Por: Luiza Maia - Diario de Pernambuco

Publicado em: 14/05/2015 09:43 Atualizado em:


Crédito: Caroline Bittencourt/Divulgação
Crédito: Caroline Bittencourt/Divulgação

A cereja do bolo do novo disco de Lira, O labirinto e o desmantelo, aguarda a bênção de uma das principais vozes da música brasileira para a gravação se tornar pública, mas poderá ser ouvida no show de lançamento no Recife, nesta sexta-feira (15). Jabitacá, canção inspirada em um cantinho situado entre Sertânia e Arcoverde, cidade natal do cantor, estará no CD Estratosférica, de Gal Costa, previsto para o dia 26 de maio, com faixas assinadas por Criolo, Mallu Magalhães e Marcelo Camelo. Após o lançamento da Tigresa, o álbum do pernambucano chegará às lojas, e a 11ª faixa ganhará divulgação na web - as outras dez estão disponíveis para audição no Deezer (pela internet).

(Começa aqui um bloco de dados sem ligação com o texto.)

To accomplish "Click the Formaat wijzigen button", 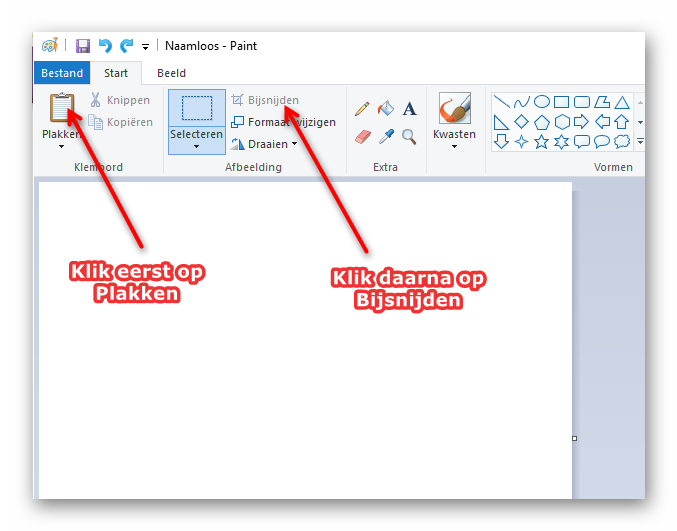I will pyautogui.click(x=283, y=122).
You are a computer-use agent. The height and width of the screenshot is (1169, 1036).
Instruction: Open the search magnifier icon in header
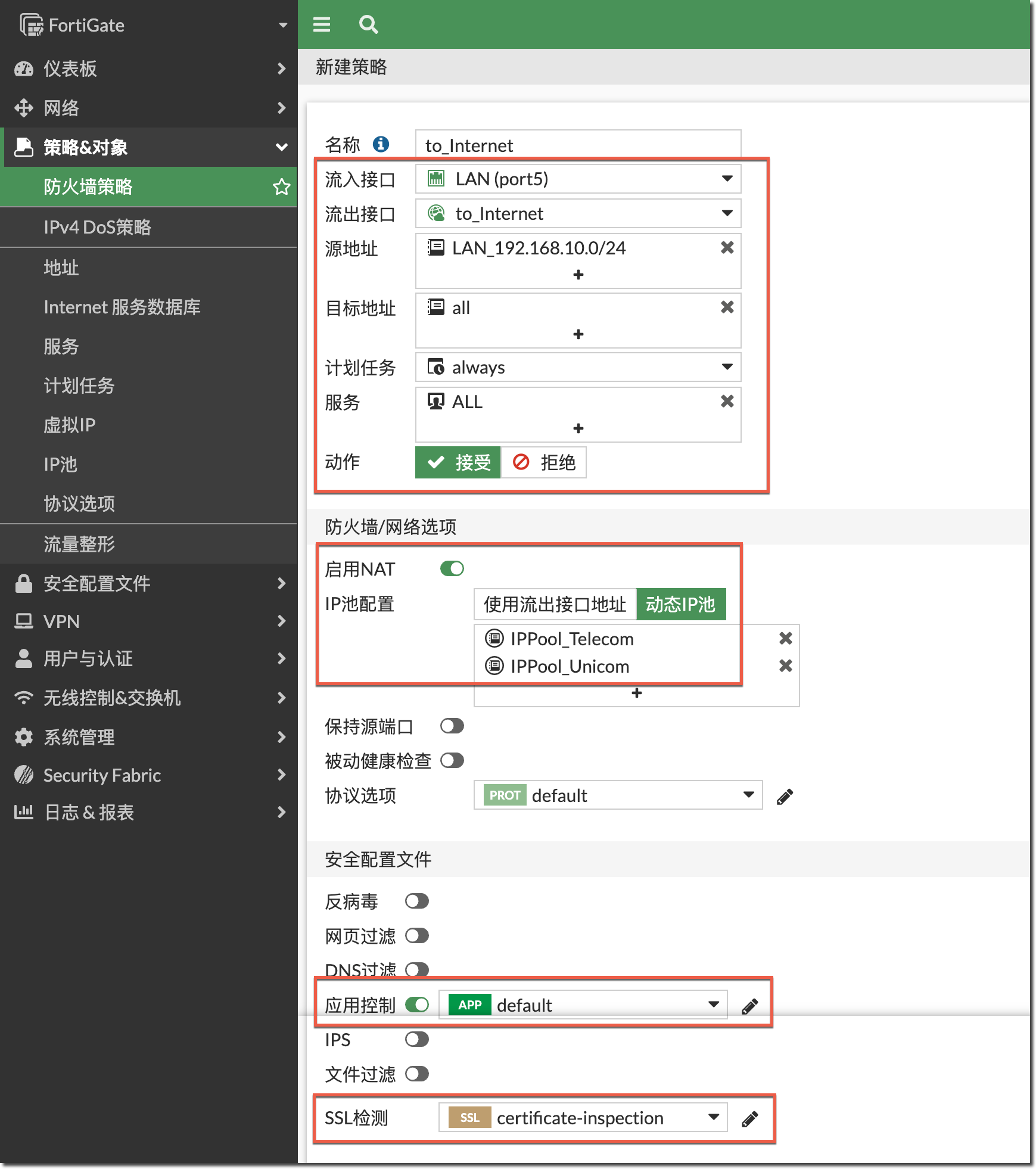368,24
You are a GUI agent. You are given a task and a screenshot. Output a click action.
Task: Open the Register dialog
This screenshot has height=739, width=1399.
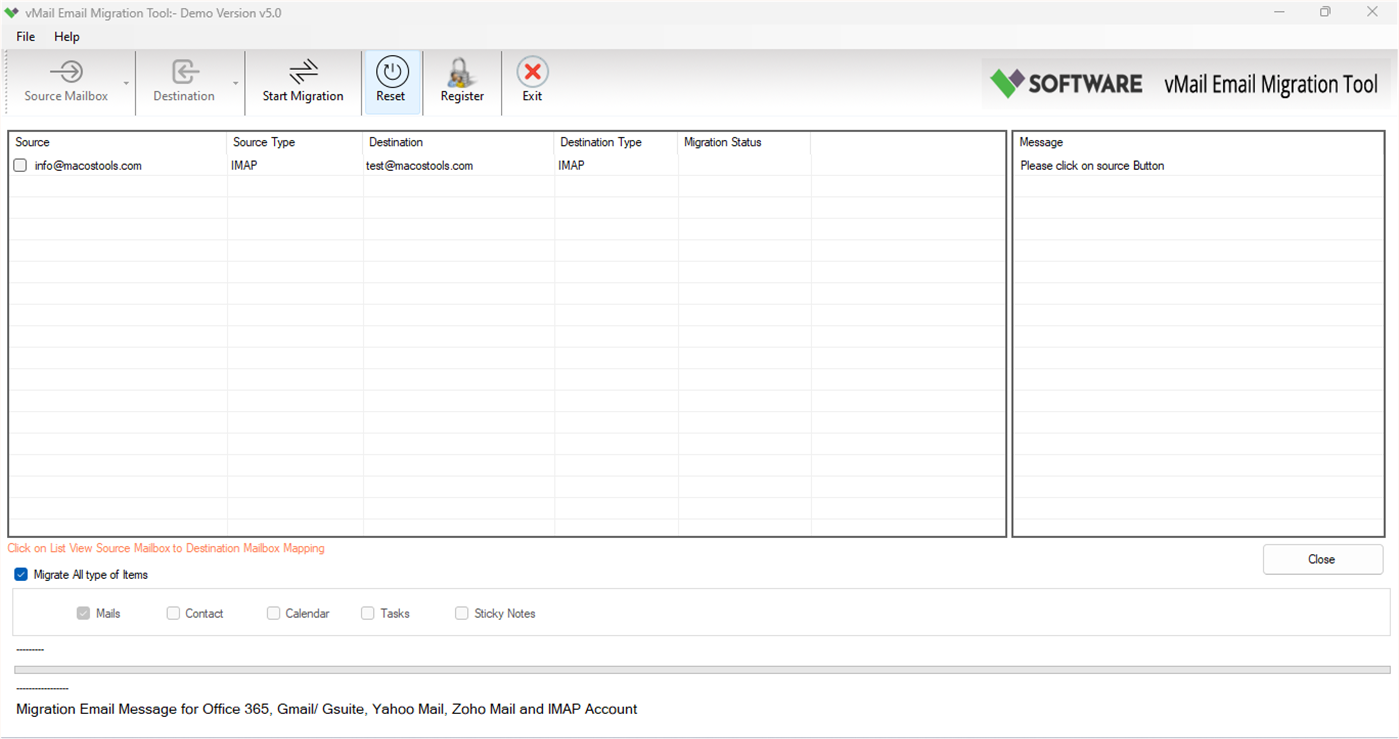461,80
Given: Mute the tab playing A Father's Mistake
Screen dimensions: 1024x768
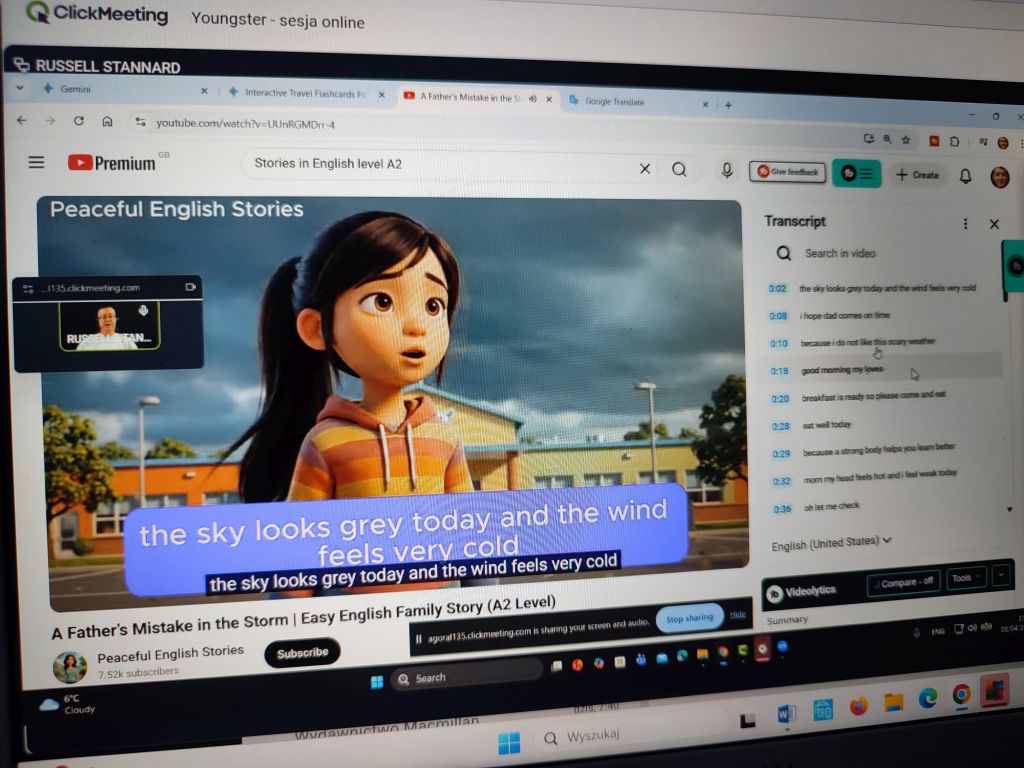Looking at the screenshot, I should 533,99.
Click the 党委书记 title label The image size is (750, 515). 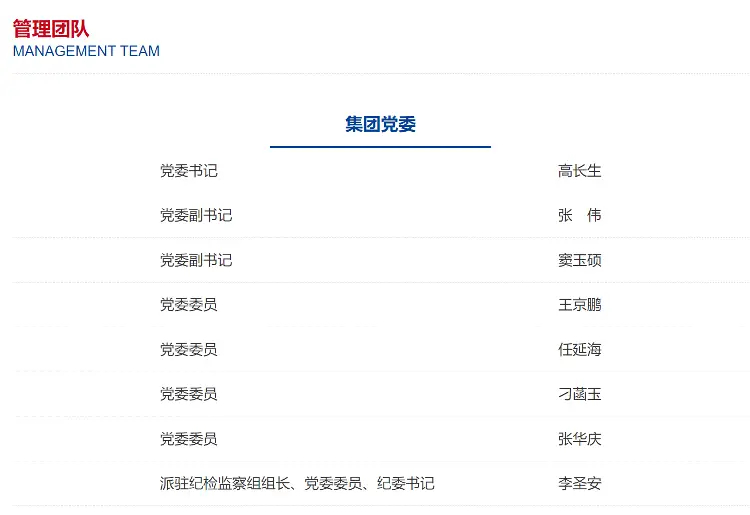click(x=188, y=171)
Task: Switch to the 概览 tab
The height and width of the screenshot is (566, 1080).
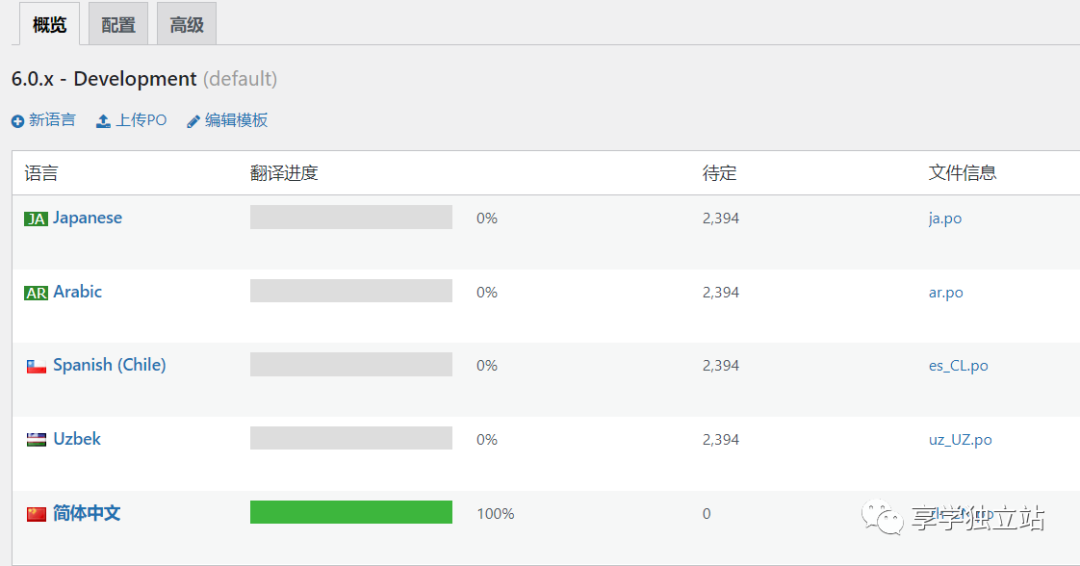Action: coord(49,24)
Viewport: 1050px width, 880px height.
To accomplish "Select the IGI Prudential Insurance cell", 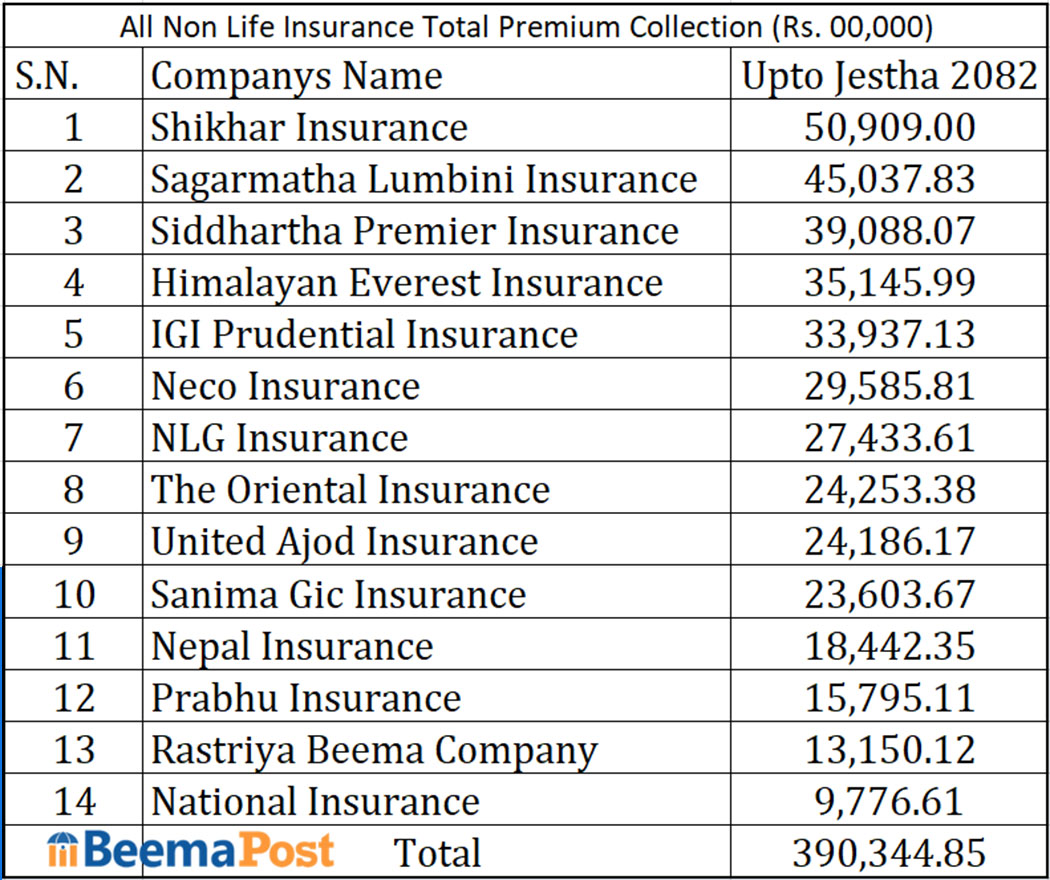I will 364,334.
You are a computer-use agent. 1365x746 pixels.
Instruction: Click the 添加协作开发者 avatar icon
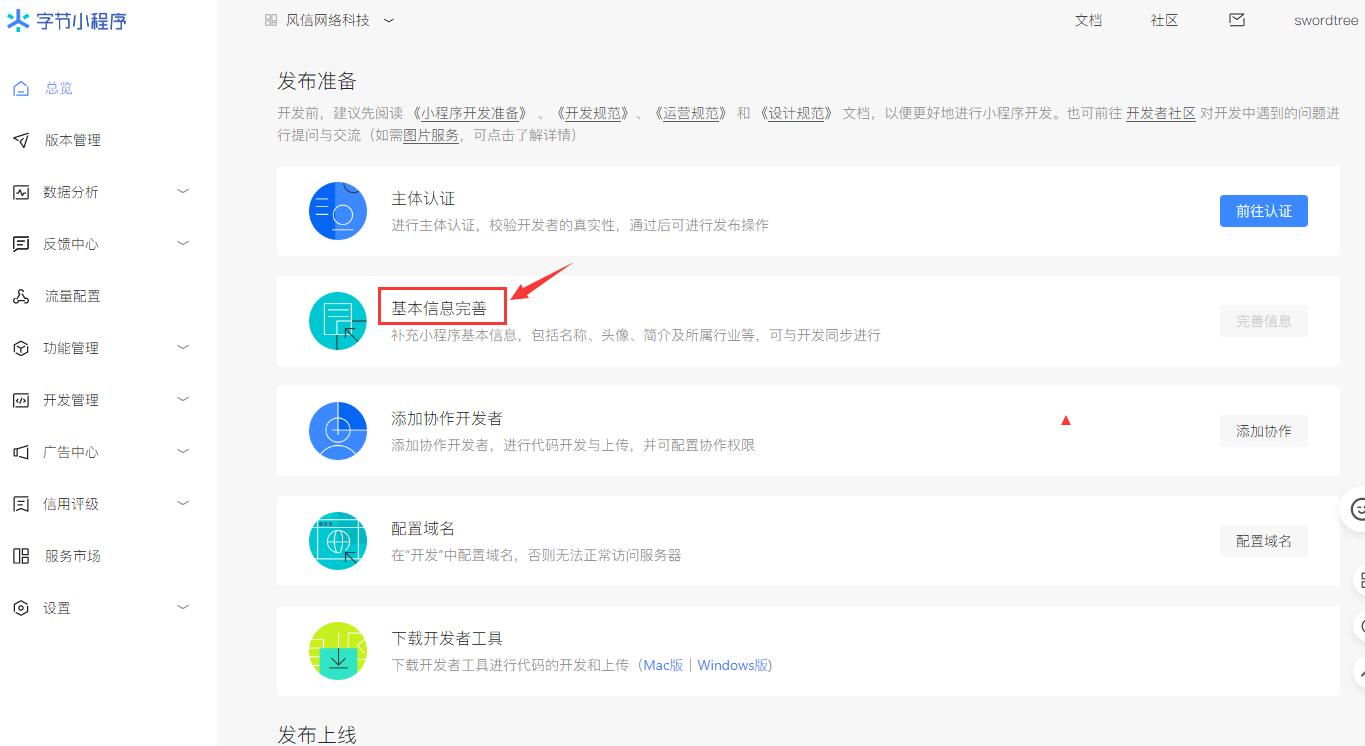pyautogui.click(x=338, y=431)
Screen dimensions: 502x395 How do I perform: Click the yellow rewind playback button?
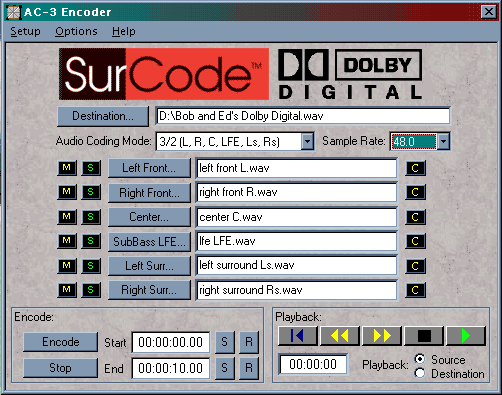[340, 336]

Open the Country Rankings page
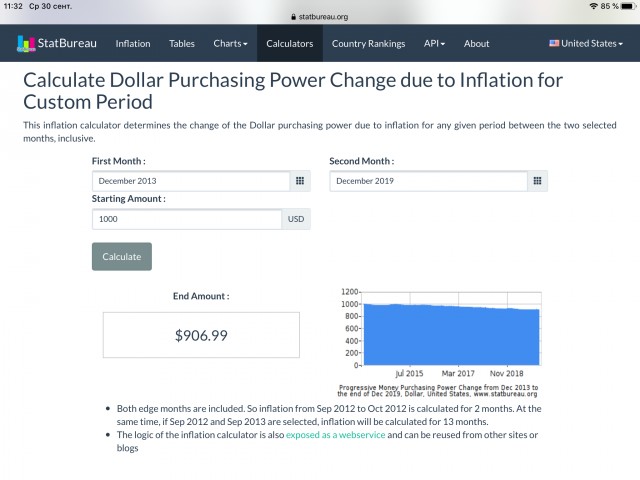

“É muito forte ela gravar essa música, porque falo de um lugar que se torna imaginário, mas existe. Falo da mais bela flor encontrada nas montanhas de Jabitacá. Mas lá não é montanha, é um serrote”, conta, envolto em risos, sobre a música composta em parceria com Bactéria, ex-Mundo Livre S/A, e Junio Barreto (autor também da faixa-título Estratosférica, com Pupillo e Céu). Elba Ramalho (Nossa senhora da paz) e Pitty (Lagrimas pretas) já gravaram músicas dele.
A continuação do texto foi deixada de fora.